- [Dataset entries]
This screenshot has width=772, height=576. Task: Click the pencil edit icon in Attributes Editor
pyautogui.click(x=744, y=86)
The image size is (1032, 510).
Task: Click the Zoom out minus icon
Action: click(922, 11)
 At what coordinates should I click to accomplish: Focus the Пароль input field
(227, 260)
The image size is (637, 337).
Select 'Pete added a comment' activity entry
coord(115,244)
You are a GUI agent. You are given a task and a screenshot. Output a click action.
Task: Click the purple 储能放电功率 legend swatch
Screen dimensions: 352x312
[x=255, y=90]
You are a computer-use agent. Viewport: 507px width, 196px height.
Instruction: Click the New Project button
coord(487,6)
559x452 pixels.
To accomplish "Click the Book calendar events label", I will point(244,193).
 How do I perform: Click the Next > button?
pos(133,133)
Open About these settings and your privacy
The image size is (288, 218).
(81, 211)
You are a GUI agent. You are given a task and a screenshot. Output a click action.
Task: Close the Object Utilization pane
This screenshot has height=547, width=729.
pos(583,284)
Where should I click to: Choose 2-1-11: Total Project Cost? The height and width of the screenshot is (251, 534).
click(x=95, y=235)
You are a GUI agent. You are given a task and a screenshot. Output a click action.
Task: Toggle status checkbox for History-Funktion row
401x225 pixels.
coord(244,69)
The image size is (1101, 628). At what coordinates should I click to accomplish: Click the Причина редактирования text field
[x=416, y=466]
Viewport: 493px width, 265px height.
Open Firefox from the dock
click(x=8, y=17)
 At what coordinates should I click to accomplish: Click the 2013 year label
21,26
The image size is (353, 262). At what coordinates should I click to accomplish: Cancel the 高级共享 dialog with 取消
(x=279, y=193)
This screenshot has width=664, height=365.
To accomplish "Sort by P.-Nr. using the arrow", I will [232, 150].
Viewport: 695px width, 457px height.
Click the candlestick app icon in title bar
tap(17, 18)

- [Assigned task] After locating the line holding "Open About these settings and your privacy" above, output exactly that line and every line after it through the line holding "This screenshot has width=664, height=365.". Include nothing else.

- [Answer section]
Open About these settings and your privacy
The image size is (288, 218).
(81, 211)
You are a GUI agent. You are given a task and a screenshot. Output a click action.
Task: Close the Object Utilization pane
This screenshot has height=547, width=729.
pos(583,284)
Where should I click to: Choose 2-1-11: Total Project Cost? The height and width of the screenshot is (251, 534).
click(x=95, y=235)
You are a GUI agent. You are given a task and a screenshot. Output a click action.
Task: Toggle status checkbox for History-Funktion row
401x225 pixels.
coord(244,69)
The image size is (1101, 628). At what coordinates should I click to accomplish: Click the Причина редактирования text field
[x=416, y=466]
Viewport: 493px width, 265px height.
Open Firefox from the dock
click(x=8, y=17)
 At what coordinates should I click to accomplish: Click the 2013 year label
21,26
The image size is (353, 262). At what coordinates should I click to accomplish: Cancel the 高级共享 dialog with 取消
(x=279, y=193)
This screenshot has width=664, height=365.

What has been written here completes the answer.